[EXCERPTED RECORDS Boundary: Start]
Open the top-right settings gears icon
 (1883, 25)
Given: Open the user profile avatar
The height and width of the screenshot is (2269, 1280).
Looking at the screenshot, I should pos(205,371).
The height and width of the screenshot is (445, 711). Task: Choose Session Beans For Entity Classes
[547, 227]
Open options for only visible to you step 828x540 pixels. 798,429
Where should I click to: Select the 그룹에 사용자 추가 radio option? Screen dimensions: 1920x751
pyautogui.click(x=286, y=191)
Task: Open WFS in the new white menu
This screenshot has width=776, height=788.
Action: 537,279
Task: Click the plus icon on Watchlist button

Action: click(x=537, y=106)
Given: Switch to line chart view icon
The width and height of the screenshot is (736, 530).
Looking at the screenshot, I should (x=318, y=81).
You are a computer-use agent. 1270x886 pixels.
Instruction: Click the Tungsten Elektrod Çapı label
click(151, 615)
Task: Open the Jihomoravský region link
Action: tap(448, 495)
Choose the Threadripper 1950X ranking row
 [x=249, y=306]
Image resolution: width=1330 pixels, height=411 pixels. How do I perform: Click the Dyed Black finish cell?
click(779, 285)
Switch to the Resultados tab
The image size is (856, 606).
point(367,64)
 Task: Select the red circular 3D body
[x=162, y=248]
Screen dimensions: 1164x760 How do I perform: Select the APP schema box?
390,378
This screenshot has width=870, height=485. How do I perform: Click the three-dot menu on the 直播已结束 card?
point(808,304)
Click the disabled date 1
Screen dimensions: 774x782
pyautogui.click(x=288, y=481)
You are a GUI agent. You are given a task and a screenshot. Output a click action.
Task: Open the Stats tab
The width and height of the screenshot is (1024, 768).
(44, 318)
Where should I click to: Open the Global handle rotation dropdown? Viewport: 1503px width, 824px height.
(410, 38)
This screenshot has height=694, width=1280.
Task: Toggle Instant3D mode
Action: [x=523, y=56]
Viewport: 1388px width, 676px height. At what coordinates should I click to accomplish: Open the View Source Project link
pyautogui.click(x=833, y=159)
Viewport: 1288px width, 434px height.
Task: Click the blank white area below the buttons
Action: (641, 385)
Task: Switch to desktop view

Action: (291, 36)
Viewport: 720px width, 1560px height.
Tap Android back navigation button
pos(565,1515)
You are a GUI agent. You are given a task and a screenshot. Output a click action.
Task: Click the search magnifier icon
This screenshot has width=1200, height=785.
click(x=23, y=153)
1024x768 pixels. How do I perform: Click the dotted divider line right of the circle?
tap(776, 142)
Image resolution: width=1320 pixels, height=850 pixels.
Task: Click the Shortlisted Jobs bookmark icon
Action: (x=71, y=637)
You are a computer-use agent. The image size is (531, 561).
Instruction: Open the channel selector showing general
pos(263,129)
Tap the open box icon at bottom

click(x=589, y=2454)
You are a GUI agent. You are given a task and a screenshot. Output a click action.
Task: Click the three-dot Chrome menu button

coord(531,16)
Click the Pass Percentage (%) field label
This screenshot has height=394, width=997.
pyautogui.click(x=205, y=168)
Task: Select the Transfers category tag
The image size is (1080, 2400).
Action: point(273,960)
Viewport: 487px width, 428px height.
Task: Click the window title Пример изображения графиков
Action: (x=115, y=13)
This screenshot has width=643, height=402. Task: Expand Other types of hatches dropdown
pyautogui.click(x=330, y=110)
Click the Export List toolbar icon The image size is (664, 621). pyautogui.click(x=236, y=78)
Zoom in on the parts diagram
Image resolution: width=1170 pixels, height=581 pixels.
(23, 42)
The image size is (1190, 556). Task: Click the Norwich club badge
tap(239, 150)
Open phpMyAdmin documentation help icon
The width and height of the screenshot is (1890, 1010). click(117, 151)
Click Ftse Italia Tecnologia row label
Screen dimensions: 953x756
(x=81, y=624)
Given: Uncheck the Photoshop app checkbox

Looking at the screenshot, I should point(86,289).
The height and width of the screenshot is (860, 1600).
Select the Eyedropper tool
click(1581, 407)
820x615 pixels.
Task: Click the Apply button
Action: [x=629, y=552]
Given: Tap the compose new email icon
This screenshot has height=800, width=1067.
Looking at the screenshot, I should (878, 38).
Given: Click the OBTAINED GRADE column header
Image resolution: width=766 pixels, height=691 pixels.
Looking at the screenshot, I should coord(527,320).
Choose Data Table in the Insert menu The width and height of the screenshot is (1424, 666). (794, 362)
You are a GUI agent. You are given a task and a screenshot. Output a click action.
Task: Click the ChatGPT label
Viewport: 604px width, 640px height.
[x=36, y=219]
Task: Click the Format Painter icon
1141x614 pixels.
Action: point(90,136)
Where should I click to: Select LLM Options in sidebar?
[EXCERPTED RECORDS Boundary: End]
** WORK ITEM **
All of the records above should be repeated exactly.

** REPLY **
Open the top-right settings gears icon
 (1883, 25)
Given: Open the user profile avatar
The height and width of the screenshot is (2269, 1280).
Looking at the screenshot, I should pos(205,371).
The height and width of the screenshot is (445, 711). Task: Choose Session Beans For Entity Classes
[547, 227]
Open options for only visible to you step 828x540 pixels. 798,429
Where should I click to: Select the 그룹에 사용자 추가 radio option? Screen dimensions: 1920x751
pyautogui.click(x=286, y=191)
Task: Open WFS in the new white menu
This screenshot has width=776, height=788.
Action: 537,279
Task: Click the plus icon on Watchlist button

Action: click(x=537, y=106)
Given: Switch to line chart view icon
The width and height of the screenshot is (736, 530).
Looking at the screenshot, I should (x=318, y=81).
You are a computer-use agent. 1270x886 pixels.
Instruction: Click the Tungsten Elektrod Çapı label
click(151, 615)
Task: Open the Jihomoravský region link
Action: tap(448, 495)
Choose the Threadripper 1950X ranking row
 [x=249, y=306]
Image resolution: width=1330 pixels, height=411 pixels. How do I perform: Click the Dyed Black finish cell?
click(779, 285)
Switch to the Resultados tab
The image size is (856, 606).
point(367,64)
 Task: Select the red circular 3D body
[x=162, y=248]
Screen dimensions: 1164x760 How do I perform: Select the APP schema box?
390,378
This screenshot has width=870, height=485. How do I perform: Click the three-dot menu on the 直播已结束 card?
point(808,304)
Click the disabled date 1
Screen dimensions: 774x782
pyautogui.click(x=288, y=481)
You are a GUI agent. You are given a task and a screenshot. Output a click action.
Task: Open the Stats tab
The width and height of the screenshot is (1024, 768).
(44, 318)
Where should I click to: Open the Global handle rotation dropdown? Viewport: 1503px width, 824px height.
(410, 38)
This screenshot has height=694, width=1280.
Task: Toggle Instant3D mode
Action: [x=523, y=56]
Viewport: 1388px width, 676px height. At what coordinates should I click to accomplish: Open the View Source Project link
pyautogui.click(x=833, y=159)
Viewport: 1288px width, 434px height.
Task: Click the blank white area below the buttons
Action: (641, 385)
Task: Switch to desktop view

Action: (291, 36)
Viewport: 720px width, 1560px height.
Tap Android back navigation button
pos(565,1515)
You are a GUI agent. You are given a task and a screenshot. Output a click action.
Task: Click the search magnifier icon
This screenshot has width=1200, height=785.
click(x=23, y=153)
1024x768 pixels. How do I perform: Click the dotted divider line right of the circle?
tap(776, 142)
Image resolution: width=1320 pixels, height=850 pixels.
Task: Click the Shortlisted Jobs bookmark icon
Action: (x=71, y=637)
You are a computer-use agent. The image size is (531, 561).
Instruction: Open the channel selector showing general
pos(263,129)
Tap the open box icon at bottom

click(x=589, y=2454)
You are a GUI agent. You are given a task and a screenshot. Output a click action.
Task: Click the three-dot Chrome menu button

coord(531,16)
Click the Pass Percentage (%) field label
This screenshot has height=394, width=997.
pyautogui.click(x=205, y=168)
Task: Select the Transfers category tag
The image size is (1080, 2400).
Action: point(273,960)
Viewport: 487px width, 428px height.
Task: Click the window title Пример изображения графиков
Action: (x=115, y=13)
This screenshot has width=643, height=402. Task: Expand Other types of hatches dropdown
pyautogui.click(x=330, y=110)
Click the Export List toolbar icon The image size is (664, 621). pyautogui.click(x=236, y=78)
Zoom in on the parts diagram
Image resolution: width=1170 pixels, height=581 pixels.
(23, 42)
The image size is (1190, 556). Task: Click the Norwich club badge
tap(239, 150)
Open phpMyAdmin documentation help icon
The width and height of the screenshot is (1890, 1010). click(117, 151)
Click Ftse Italia Tecnologia row label
Screen dimensions: 953x756
(x=81, y=624)
Given: Uncheck the Photoshop app checkbox

Looking at the screenshot, I should point(86,289).
The height and width of the screenshot is (860, 1600).
Select the Eyedropper tool
click(1581, 407)
820x615 pixels.
Task: Click the Apply button
Action: [x=629, y=552]
Given: Tap the compose new email icon
This screenshot has height=800, width=1067.
Looking at the screenshot, I should (878, 38).
Given: Click the OBTAINED GRADE column header
Image resolution: width=766 pixels, height=691 pixels.
Looking at the screenshot, I should coord(527,320).
Choose Data Table in the Insert menu The width and height of the screenshot is (1424, 666). (794, 362)
You are a GUI agent. You are given a task and a screenshot. Output a click action.
Task: Click the ChatGPT label
Viewport: 604px width, 640px height.
[x=36, y=219]
Task: Click the Format Painter icon
1141x614 pixels.
Action: point(90,136)
Where should I click to: Select LLM Options in sidebar?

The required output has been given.